|
|
What do you get when you cross a joke with a rhetorical question?
The metaphorical solid rear-end expulsions have impacted the metaphorical motorized bladed rotating air movement mechanism.
Do questions with multiple question marks annoy you???
|
|
|
|
|
I've been scanning Google search results for months now using only googles .Com, .BE and Co.UK but for the life of me I cannot seem to get more than about 850k unique domain names.
At first I used about one thousand hand coded search terms and read the first ten pages returned from google that included about a hundred results per page and soon got to about half a million domains but then it slowed down to a stop as it reached 700k.
Six months later I ran a scan to see how many of the 700k sites had gone 404 and also had the DNS entry removed and found that the number of sites up and running were dropping like flies (top of head, about 20% gone)
Now I have a whopping twenty seven thousand search terms pulled from meta data and have been throwing these (Very slowly) at Google and have reached about 850k domains in the database and it has all but come to a stop again and the 850k includes about 20% that went dead pulled six month previously.
I read once that the internet contains about a billion websites not that I believed these numbers and many of the domains I have collected point to foreign sites in places like China or Korea so it is a bit of a mixed bag of results and I also understand that many domain have been parked (lots are linked back to fake sites sharing the same IP and running add-words, google does not mind) but this 850k numbers I am seeing does not look anywhere near the 5-20 million that I was originally expecting.

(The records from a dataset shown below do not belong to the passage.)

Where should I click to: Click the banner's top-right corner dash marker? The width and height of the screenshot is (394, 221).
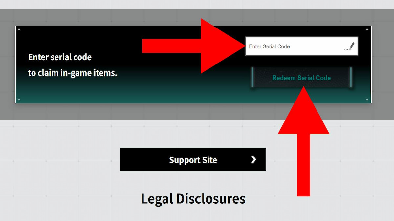coord(367,29)
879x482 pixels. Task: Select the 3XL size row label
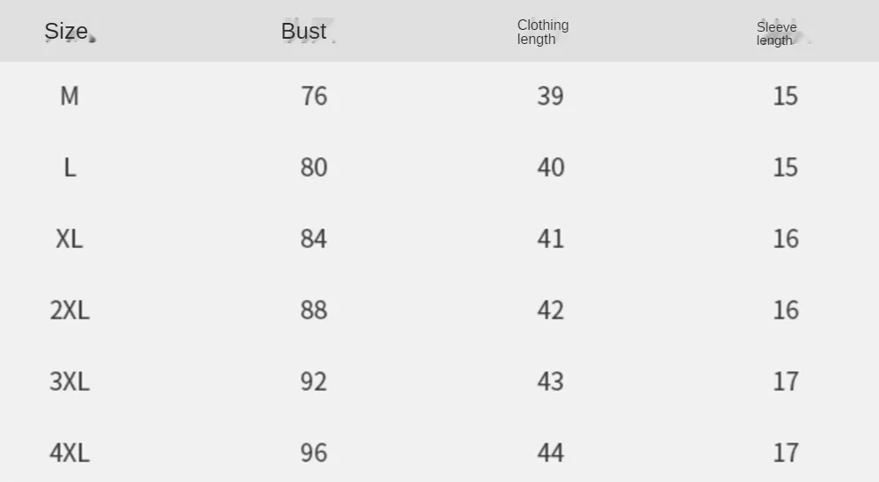click(x=70, y=382)
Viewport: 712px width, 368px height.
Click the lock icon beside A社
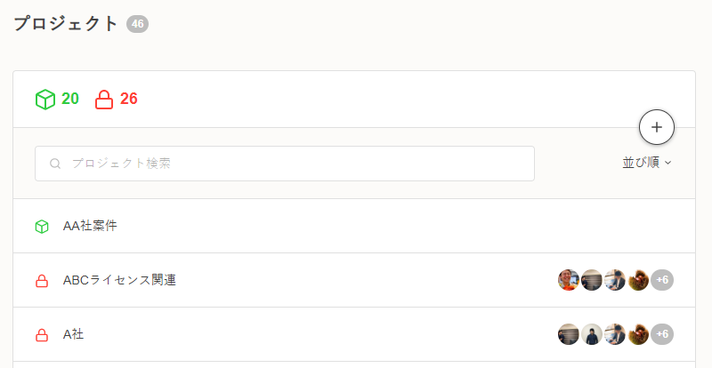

modified 24-May-15 8:59am.
|
|
|
|
|
Dr Gadgit wrote: foreign sites in places like China or Korea So sites in other countries are not foreign?
|
|
|
|
|
Most from Google.com or Co.UK would be english sites and english is quite common for website located in countries where english is not the offical langwage.
A finger in the air guess by me would say 1/3 of the internet uses english or has the option of being viewed in english and would be indexed by google and be returned when searching via Google.com or UK
Pushing the boat out I still don't think I could get above 4 million sites from Google even if I scanned everyone of it's country based servers.
I can tell you for a fact that some domain parks run about 20,000 sites each and they host sites that relay google add-word adverts but i would not know just how many google filters out from its results.
If these fake park sites didn't get any hits then they would not do it.
See http://ww25.krvkr.com/[^]
or
http://ww2.bangalorewalkin.com/[^]
Richard i did not know you was running a seach engine
http://www.searchinguncovered.com/?pid=7PO3Q136C&dn=RichardMacCutchan.com&rpid=7POL08WI8[^]
The fake ones I am talking about work a bit like this but just work of the parked domain name
modified 24-May-15 10:09am.
|
|
|
|
|
Would some of the 'fake' ones be cyber-squatted ones too?
(Perhaps the Bangalore walk-in site you mention is one such).
|
|
|
|
|
I think we get a bit of a mix but in general Google does manage to filter most out.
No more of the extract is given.